[Entries taken from a collection]

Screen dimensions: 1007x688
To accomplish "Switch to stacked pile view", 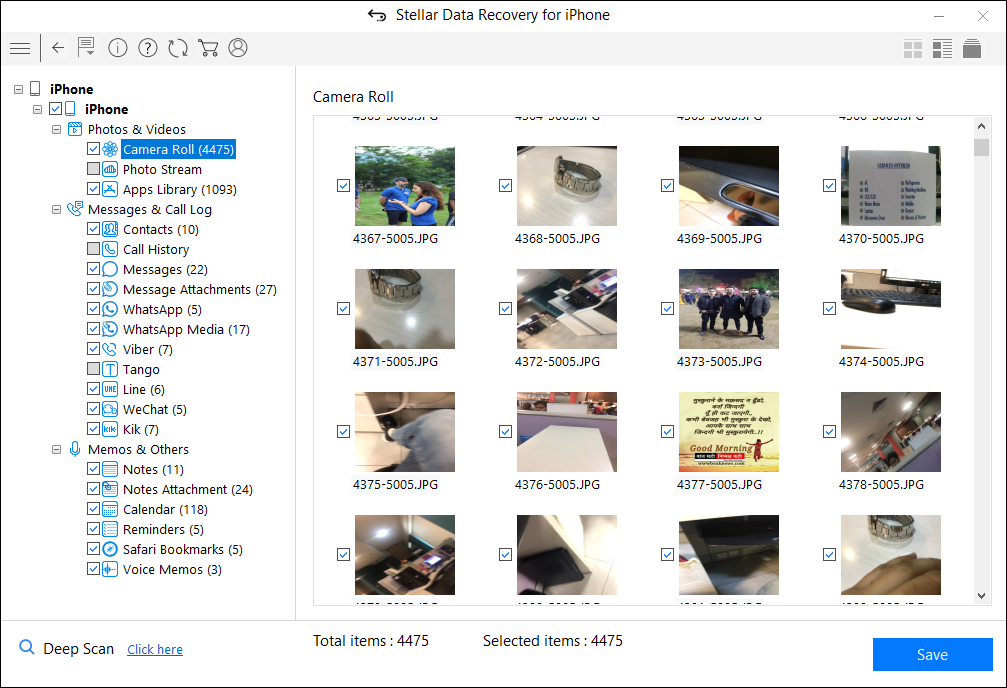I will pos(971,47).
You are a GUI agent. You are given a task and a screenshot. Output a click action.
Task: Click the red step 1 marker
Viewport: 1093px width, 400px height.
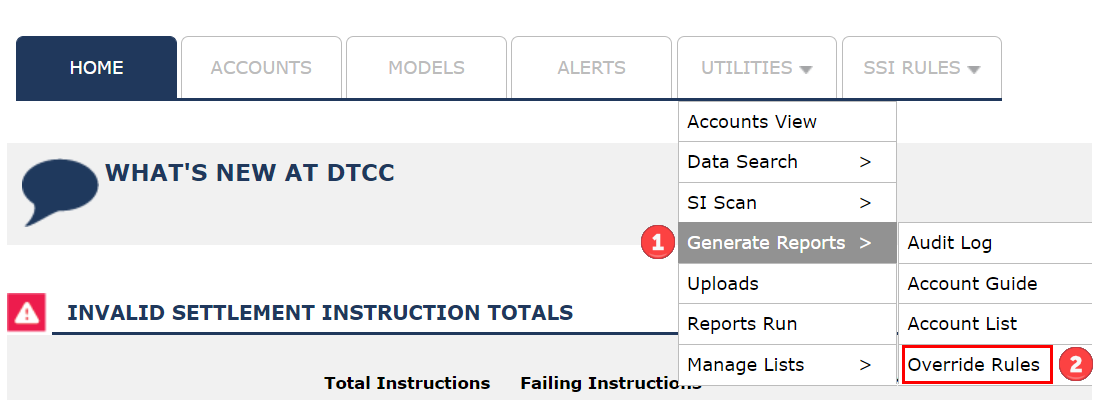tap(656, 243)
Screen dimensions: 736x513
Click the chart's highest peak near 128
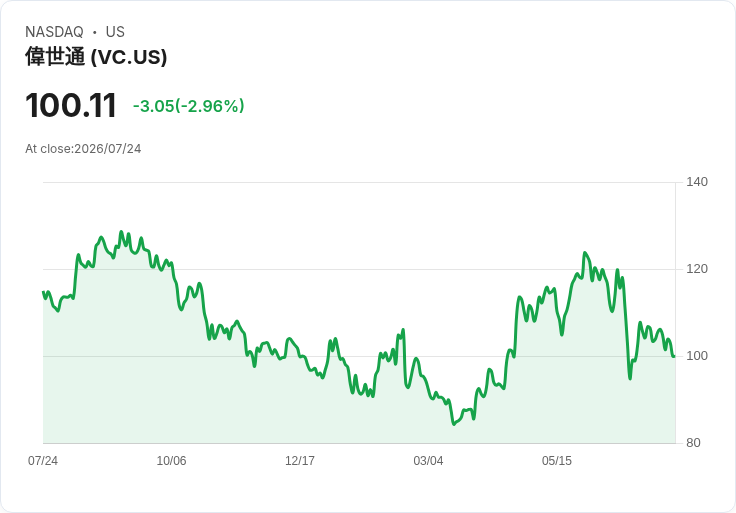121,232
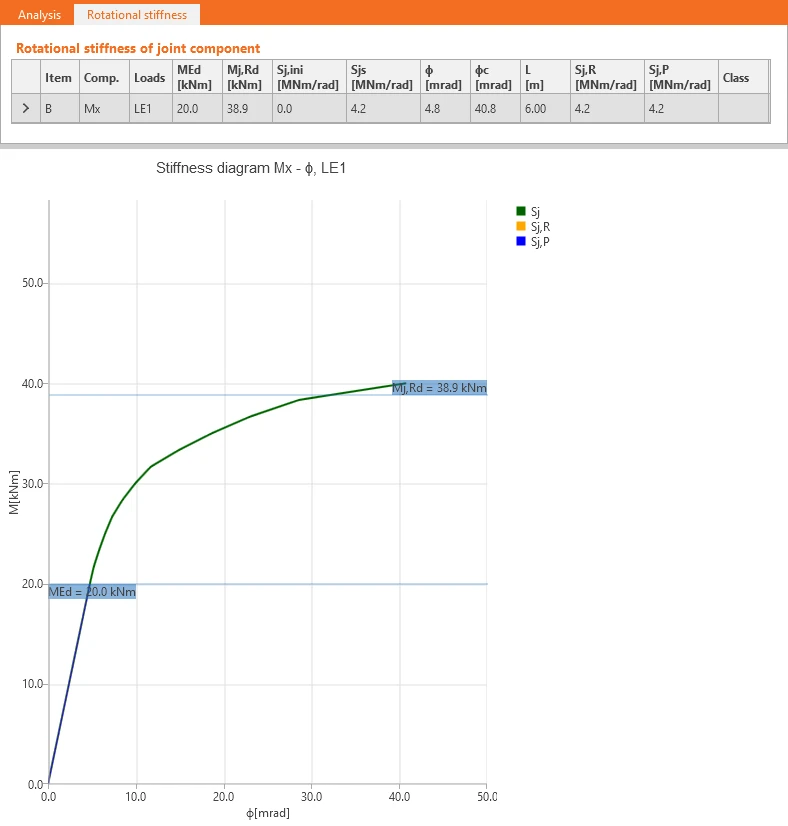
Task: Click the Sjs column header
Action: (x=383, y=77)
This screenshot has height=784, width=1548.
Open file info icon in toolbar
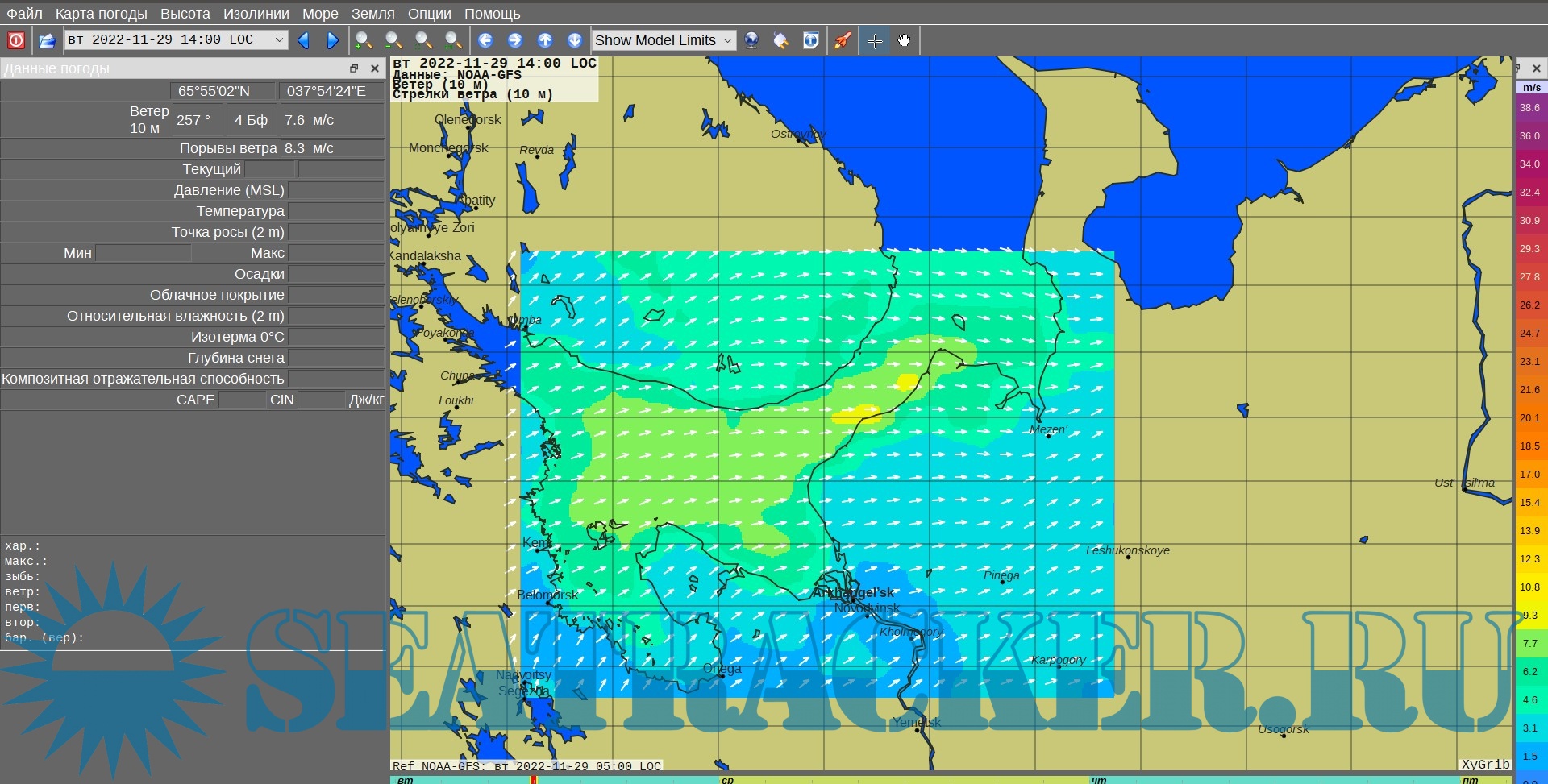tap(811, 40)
--
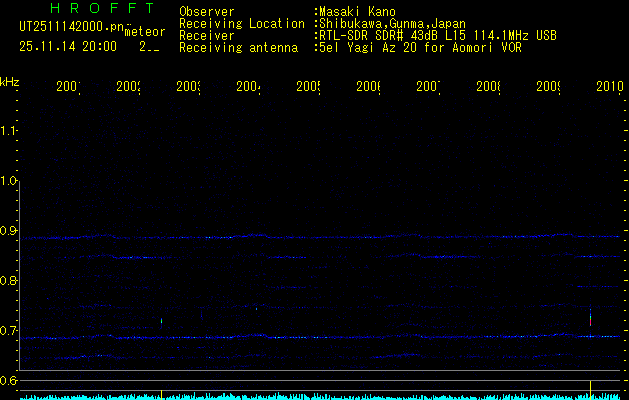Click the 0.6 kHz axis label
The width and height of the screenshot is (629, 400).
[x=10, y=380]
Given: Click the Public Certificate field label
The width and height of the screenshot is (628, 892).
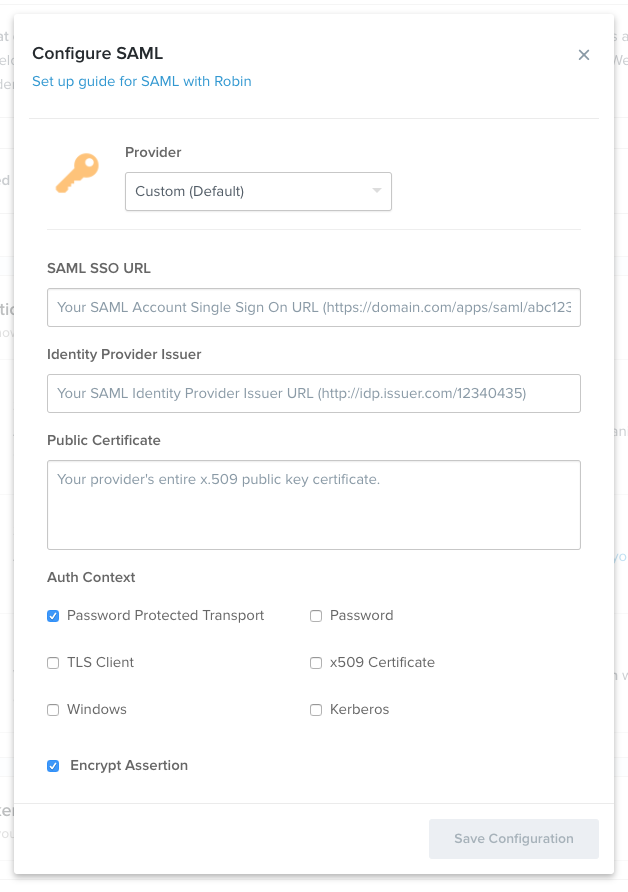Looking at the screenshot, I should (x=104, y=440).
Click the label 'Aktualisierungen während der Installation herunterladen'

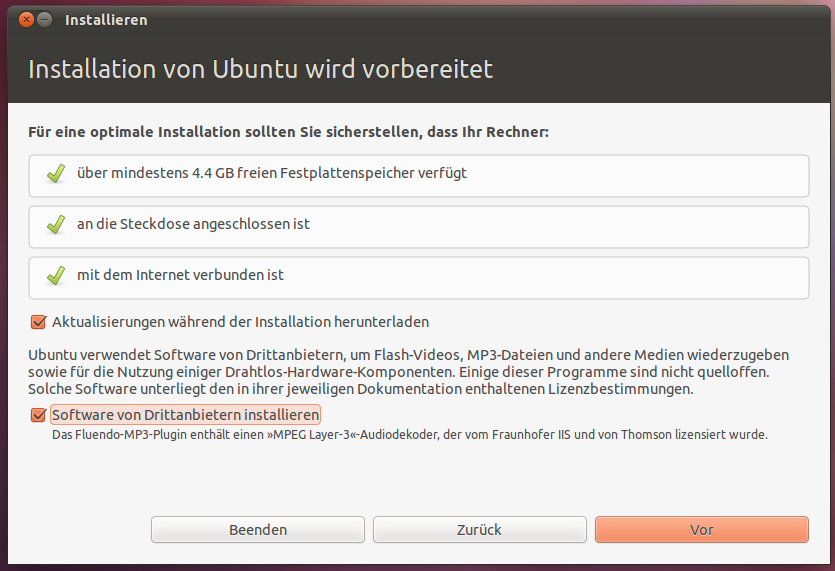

| AIM OF THE EXERCISE |
For each line above that has the word "dimensions", add one to a tally, and report the final tally alone.

| SOLUTION FOR THIS EXERCISE |
2